- Born: 1945 (age 80–81) Leshan, China
- Education: Harvard University (PhD)
- Parent(s): Wu Baosan Sun Jiaxiu

= Wu Hung =

Chinese-American art historian (born 1945)

Wu Hung (巫鸿 (Wū Hóng); born 1945) is an art historian and Harrie A. Vanderstappen Distinguished Service Professor of Art History and the College at the University of Chicago. He has also taught at Harvard University and worked as an adjunct faculty curator at the Smart Museum of Art. He currently serves as the director of the Center for the Art of East Asia at the University of Chicago.

== Early life and education ==
Wu Hung was born in Leshan, Sichuan China in 1945. His father, Wu Baosan, a renowned Chinese economist, met his mother, Sun Jiaxiu, a specialist in Western drama studies, when they were studying in the United States in the 1930s. After the founding of the People’s Republic of China, Wu and his parents moved to Beijing, where his father worked as the Deputy Director of the Institute of Economics at the Chinese Academy of Sciences and where his mother taught at the Central Academy of Drama. In 1963, Wu was admitted to the Central Academy of Fine Arts to study art history in Beijing, but his studies were soon put to a halt during the Cultural Revolution. After a few years of “reeducation” at Xuanhua, Hebei, he returned to Beijing and worked in the Palace Museum for seven years, first in the Department of Painting and Calligraphy and then in the Department of Bronze and Stone Carving. He returned to the Central Academy of Fine Arts in 1978 to pursue a Master’s degree and graduated in 1980. At the same year, he went to study at Harvard University under the supervision of the eminent archaeologist Kwang-chih Chang. He received his PhD in fine arts and anthropology in 1987 from Harvard.

== Career ==
In the year of receiving his doctorate, Wu was hired by the Department of Fine Arts of Harvard as an assistant professor. In 1990, he was appointed as the John L. Loeb Associate Professor of the Humanities at Harvard.

In 1994, Wu was named as the Harrie A. Vanderstappen Distinguished Service Professor in Chinese Art History by the University of Chicago.
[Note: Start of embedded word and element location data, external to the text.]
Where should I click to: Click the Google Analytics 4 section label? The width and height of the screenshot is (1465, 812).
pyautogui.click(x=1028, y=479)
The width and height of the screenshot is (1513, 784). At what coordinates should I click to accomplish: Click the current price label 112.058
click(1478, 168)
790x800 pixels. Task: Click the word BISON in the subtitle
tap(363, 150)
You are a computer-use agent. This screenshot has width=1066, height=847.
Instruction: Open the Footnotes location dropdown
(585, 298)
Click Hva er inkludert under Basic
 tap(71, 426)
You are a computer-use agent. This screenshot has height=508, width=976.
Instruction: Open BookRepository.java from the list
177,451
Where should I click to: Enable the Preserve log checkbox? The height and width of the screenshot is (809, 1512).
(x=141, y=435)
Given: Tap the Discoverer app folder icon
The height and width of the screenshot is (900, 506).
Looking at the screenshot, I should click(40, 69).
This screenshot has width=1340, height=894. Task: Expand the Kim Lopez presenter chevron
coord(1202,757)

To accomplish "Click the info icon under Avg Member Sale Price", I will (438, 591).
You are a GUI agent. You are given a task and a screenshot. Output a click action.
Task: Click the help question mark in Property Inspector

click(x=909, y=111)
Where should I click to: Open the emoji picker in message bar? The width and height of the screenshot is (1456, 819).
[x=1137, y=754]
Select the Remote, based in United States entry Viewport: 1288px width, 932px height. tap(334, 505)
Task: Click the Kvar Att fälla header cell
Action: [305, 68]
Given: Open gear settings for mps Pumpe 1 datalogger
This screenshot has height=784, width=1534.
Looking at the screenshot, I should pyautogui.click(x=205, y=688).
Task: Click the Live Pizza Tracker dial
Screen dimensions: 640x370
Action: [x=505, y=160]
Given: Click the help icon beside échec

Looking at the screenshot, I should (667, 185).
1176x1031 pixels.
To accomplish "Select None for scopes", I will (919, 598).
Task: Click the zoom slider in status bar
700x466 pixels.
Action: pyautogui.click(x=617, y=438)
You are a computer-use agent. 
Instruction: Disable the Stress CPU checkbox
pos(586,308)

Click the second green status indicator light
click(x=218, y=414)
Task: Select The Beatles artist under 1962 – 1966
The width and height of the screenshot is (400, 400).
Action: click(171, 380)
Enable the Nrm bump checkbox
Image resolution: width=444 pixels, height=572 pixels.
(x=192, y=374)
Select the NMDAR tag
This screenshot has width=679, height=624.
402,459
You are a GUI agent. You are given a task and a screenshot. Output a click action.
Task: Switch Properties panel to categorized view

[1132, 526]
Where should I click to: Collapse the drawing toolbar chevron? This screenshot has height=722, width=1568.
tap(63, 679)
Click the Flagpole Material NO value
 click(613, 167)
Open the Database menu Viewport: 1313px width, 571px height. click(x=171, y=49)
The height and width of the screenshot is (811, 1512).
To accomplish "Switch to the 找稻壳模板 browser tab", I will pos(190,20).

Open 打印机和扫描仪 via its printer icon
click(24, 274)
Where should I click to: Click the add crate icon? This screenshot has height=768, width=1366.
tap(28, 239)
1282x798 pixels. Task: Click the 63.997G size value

In addition to teaching and research at the University of Chicago, he established the Center for the Art of East Asia in 2003, which has become an internationally renowned academic center dedicated to the study of East Asian art and visual culture. Wu was elected a member of the American Academy of Arts and Sciences in 2007. From 2015 to 2016, he was the Slade Professor of Fine Art at the University of Oxford and gave the 2016 Slade Lecture. In 2019, he delivered the 68th A. W. Mellon Lectures at the National Gallery of Art. He also organized many important symposia on topics of Chinese and East Asian art, including Between Han and Tang: Religious Art and Archaeology of a Transformative Period in 1998–2001, Reinventing the Past: Antiquarianism in East Asian Art and Visual Culture in 2006, and the biennial International Conference on Ancient Tomb Art between 2009–2019.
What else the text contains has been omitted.